2. In-house kickstarter campaign
Give your employees a chance to own it up. Let them develop a new corporate team-building activities idea related to the organization's business model and allow them to present it. If it has the juice to get real, show them the money and make it happen! It's a great team building activity to spot new teams with productive mindsets that can be think tanks.
3. Your radio show
Pair random people up and get them to come up with a 30-minute radio show/podcast according to their interests. It can be sports fanatics criticizing their teams' transfer windows or a bunch of people reviewing cosmetics, tech gadgets, or just gossiping about the office. Let the fun begin!
4. Scavenger hunt
Leadership can break the employees into small teams. This is an excellent opportunity to set up teams with people who don't often work together to facilitate networking. Give each group a list of activities they need to complete or items they require to gather.
Google & Amazon are knee-deep into scavenger hunts with AI bot-based applications from various sources, and they are a big hit.
Bonus—you could even have a manager serve as a living clue! Once teams complete all the tasks on their list, they meet at the 'finish-line' area where you can determine the winner.
5. The sorting hat
Give your teams simple cues to sort themselves out in groups. How many of them have been on a rollercoaster? Who loves chicken over fish? Would you write in black ink or red? Divide your squad and conduct any follow-up games or let them chat it out. Low-budget team-building activity? Check.
6. Diversity day game (from the office)
The real ones know what Diversity day is, and although our managers might not be as school as Michael Scott, we can surely try out a much less graphic version of Diversity day. Assign demography to each employee, pair them up, and stick a placard on their forehead. Let every employee guess their demography with other cues without actually telling the name. Spills and gags are guaranteed.
7. Office trivia
Who consumes most of the green tea at work? To whom does the Miley Cyrus mug belong? Add up all the questions and inside jokes, along with office facts, and cook up an easy office trivia to strengthen the old bonds and rekindle old companionships.

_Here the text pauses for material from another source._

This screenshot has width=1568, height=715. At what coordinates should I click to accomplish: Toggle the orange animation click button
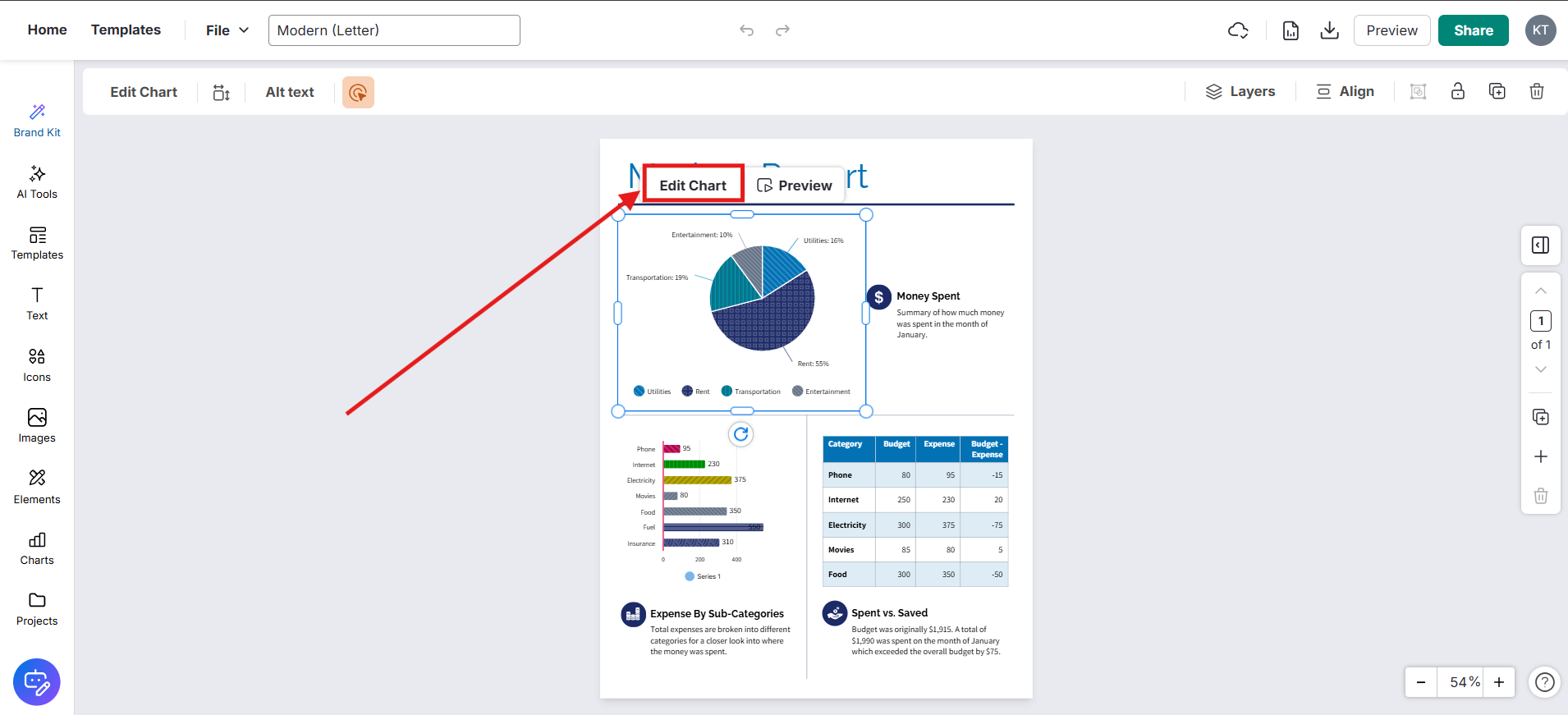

8. Celebrating cultural diversity
With teams going global and cultures, orientations, and beliefs from all corners gathering under one office roof, it'd be dumb not to embrace and celebrate them. There are actual events that someone at work would be celebrating nearly every month, and nothing shouts team building more than celebrating them.
9. The business simulator
One can call it a virtual problem solver, but it sparks out solutions that your employees never fancy speaking of in conference room meetings. Gather your teams, divide them into groups, and give them an imaginary business problem/project with a deadline. Let them think out of the boxes and gather solutions to the problem at hand. And for the last time, you can't ask Elon Musk to invest in it.
10. Chopped-style cook-off
These unique, fun corporate team-building activities will only work if you have a suitable kitchen in your office or the leadership is willing to rent out a kitchen space. Local cooking classes or culinary schools can be an excellent option to check out. Have 3–4 contestants be the chefs. Assign a dish they need to prepare, focus on quick and easy-to-make options.
The catch is to include unusual ingredients they must utilize in the dish. Contestants have a set time frame to complete the meal, and everyone else watches—pressure on! You can have the office's self-proclaimed foodies serve as the judging panel to decide who wins.
11. Board game tournament
A day-long board games tournament offers a laid-back and relaxed corporate team-building atmosphere. You can set it up in a conference room at your office. There are many options for running a board game tournament; it depends on how much prep your event organizers can accomplish.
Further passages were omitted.